Wednesday, August 3, 2011

14.1 – Hypotheses

Let’s imagine this story.

One day in town, you met this awkward looking Mathematics tuition teacher. He brags that 95% of his pupils get A’s for their Mathematics T in STPM every year. Since you love Mathematics so much, you thought that maybe you might want to take his tuition class. But being sceptical in nature, you were wondering whether 95% of his students getting A’s, is a little too much. So you decided that you want to put this teacher to a test. You managed to get some information from 15 of his ex-students, and find out that 11 of them got A for Maths T in the previous year.

Now your question is: is the Maths tuition teacher’s claim, a little bit overboard? Is 11 out of 15, 95%? Obviously it isn’t, but since you are only taking a sample, you can’t be sure that you are right. What if there were 13 or 14 students got A’s? You know that if 2 or 3 students got A’s, he is definitely lying. Then how about 10 students? 8 or 9 students? There must be a cut off point, such that you are VERY SURE that he is lying, or not. Isn’t it?

Or let’s think of another story. Suppose you are an athlete, participating in the MSSM 400m race. You find that every time, your running speed follows a normal distribution with a mean of 40km/h. Bored of running everyday, you decided to test whether drinking 2 cups of milk in the morning everyday helps improve your running. So after drinking milk for 5 days, you find your mean speed turned out to be 40.9km/h.

Again you question yourself: did you really “improved”? Well, it might so happen that you run a little faster this time, and has nothing to do with the milk. You might also be wondering, how much increase in speed is considered as ‘improve’? You need a cut off point, again.

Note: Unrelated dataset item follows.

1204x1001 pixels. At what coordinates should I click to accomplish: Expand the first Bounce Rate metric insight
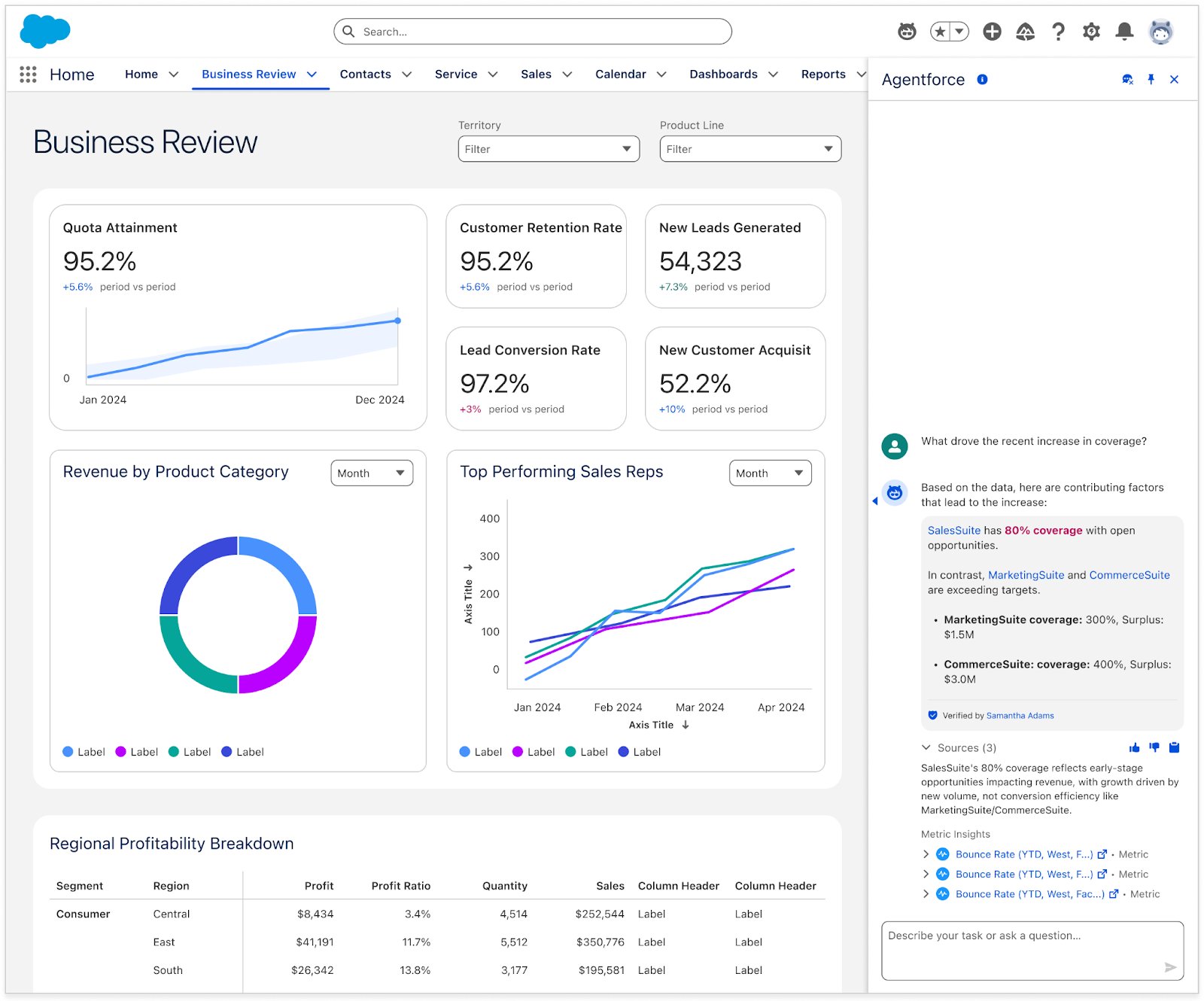tap(926, 854)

NULL AND ALTERNATIVE HYPOTHESIS

If you didn’t notice, you were actually making hypotheses, or a significance test. You were trying to test a hypothesis, to determine whether you can conclude something. You were testing whether the 95% students get A’s and the ‘improvement’ in running is true. The initial assumption is what we called as a null hypothesis, H0. It is very important as it provides the model for the calculations. The null hypothesis for the first case is “95% of the students get A’s for Maths T”. If your results show that indeed 95% of the students get A’s in Maths T, then your hypothesis is true. The case is this: you can’t reject his claim if you don’t have enough evidence to do so. If after your test, you have enough evidence to reject his claim, then you need an alternative hypothesis, H1. The alternative hypothesis for this case is “less than 95% of the students get A’s in Maths T”. This is a binomial problem, so in Mathematical terms, we have
H0: p = 0.95
H1: p < 0.95

Notice that you are only interested in whether the probability is less than 95% or not, so this means that we are interested in the left hand end of the distribution. This is known as the lower tail. In the second case, we are interested in the upper tail, as in whether you have improved or not. There are cases that you want to know whether there is change in the values, e.g. whether there is a change in supporters for Barisan Nasional, Pakatan Rakyat or etc. For this case, we use a two-tailed test.


TEST STATISTIC & TEST VALUE

So now you have a null and alternative hypothesis. The next thing you need is a test statistic. A test statistic is the variable X that you are looking for. In the first case, you are looking for the number of students who get A’s in Maths T, while in the second case, it is your running speed. A test value is found when you have conducted the experiment. The test value in the first case is 11, as you found out of 15 people, while in the second case, is 40.9km/h. You definitely want to know what you are experimenting on, don’t you?